どのような決断が下されるにしても、一つでも多くの何かを遺すため、あえて開催の是非自体を直接的に問うのではなく、「開催ならば、どんな東京オリ・パラにするべきか」をともに考えることにした。

スポーツジャーナリストの二宮清純に訊く。1988年のソウル五輪以来、夏冬合わせて8度の五輪・パラリンピックを現地取材している二宮から出た提案は、感染防止策と同等に大事な、基本的な視点だった。

毎日新聞と日本盲人会連合(現・日本視覚障害者団体連合)が2016年12月8日から16日にかけて共同で行ったアンケートによると、回答した視覚障害者(222名)のうち実に31.5%が駅ホームからの転落を経験していることが明らかになった。

回答者の約3人にひとりという数字に驚愕する。2010年から2020年にかけての死者数は18人に上る。

2020年11月29日には視覚に障害を持つマッサージ師の60代の男性が、東京メトロ東西線東陽町駅で線路に転落し、死亡した。

毎日新聞の記事には、こうある。

──ホームドア工事は終わっていたが、来年2月の稼働に向けた調整のためにドアは開いたままだった。駅員は、改札を通る男性が持つ白杖(はくじょう)が見えなかったという。駅には工事中であることを知らせる張り紙はあったが、視覚障害者に知らせる対応は取られていなかった──(2020年12月6日付)

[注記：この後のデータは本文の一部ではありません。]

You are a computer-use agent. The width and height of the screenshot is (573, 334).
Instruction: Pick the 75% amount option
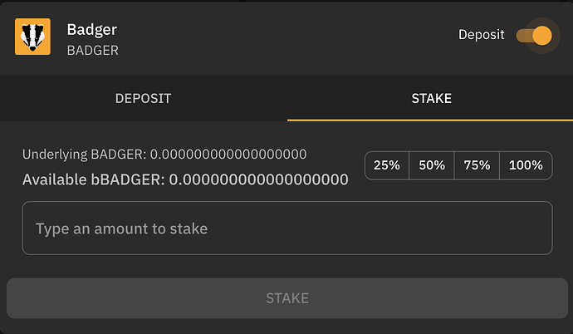click(477, 165)
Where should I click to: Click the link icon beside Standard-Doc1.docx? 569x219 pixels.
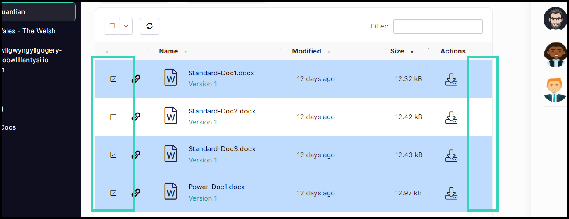click(x=136, y=79)
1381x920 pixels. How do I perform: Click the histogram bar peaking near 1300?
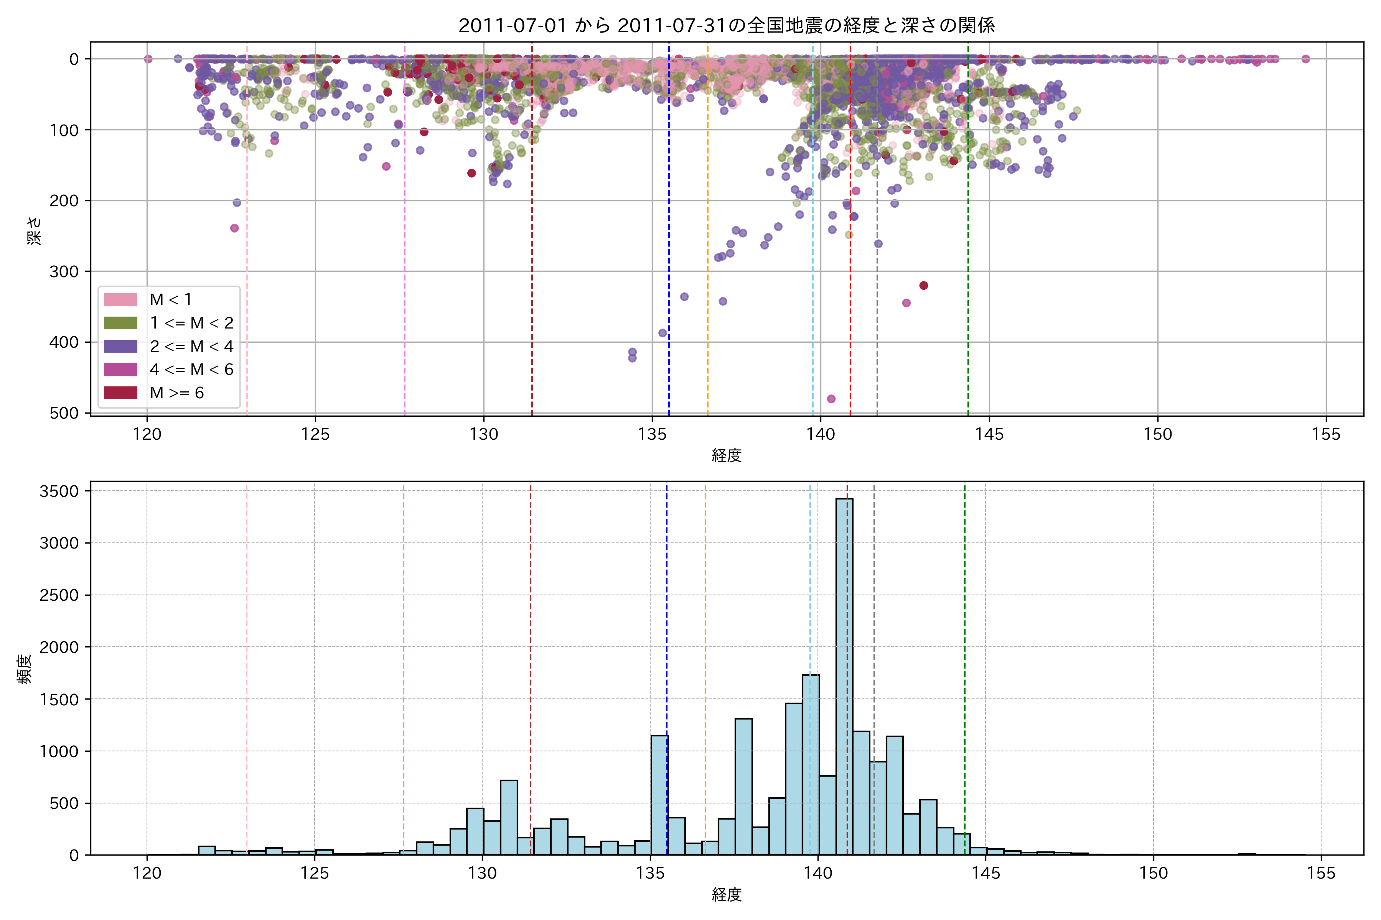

2012年ロンドン・パラリンピック競泳(100メートル背泳ぎS11=全盲)金メダリストの秋山里奈さんは、現役引退後、都内にある外資系の製薬会社に勤務している。パンデミック以降はテレワークに変わったが、それまでは都心の本社に通勤していた。交通手段は地下鉄である。

彼女から以前、こんな話を聞いた。

「特に注意が必要なのはホームの端。白杖で慎重に確認するのですが、よほど深く探りを入れないと階段と間違えてしまうことがある。『ここは階段かな』と思って前に出ようとした瞬間『そっちは線路ですよ。危ないですよ』と駅員さんに止められ、ヒヤッとしたこともあります」

自らの経験を踏まえ、次のような提案も。

「これは視覚障害者じゃないと気が付かないかもしれませんが、実は階段の前の点字ブロックも線路の前のそれも、同じなんです。でも階段を踏み外した時と線路へ落ちた時とでは全然リスクが違う。できるなら分けた方がいいかもしれません」

転落防止策として最も有効なのはホームドア・ホーム柵の設置である。しかし国土交通省が2020年を目標に優先設置を求めていた10万人以上が利用する285の駅で、ホームドア・ホーム柵が設置されているのは、2019年末の時点で154駅にとどまっている。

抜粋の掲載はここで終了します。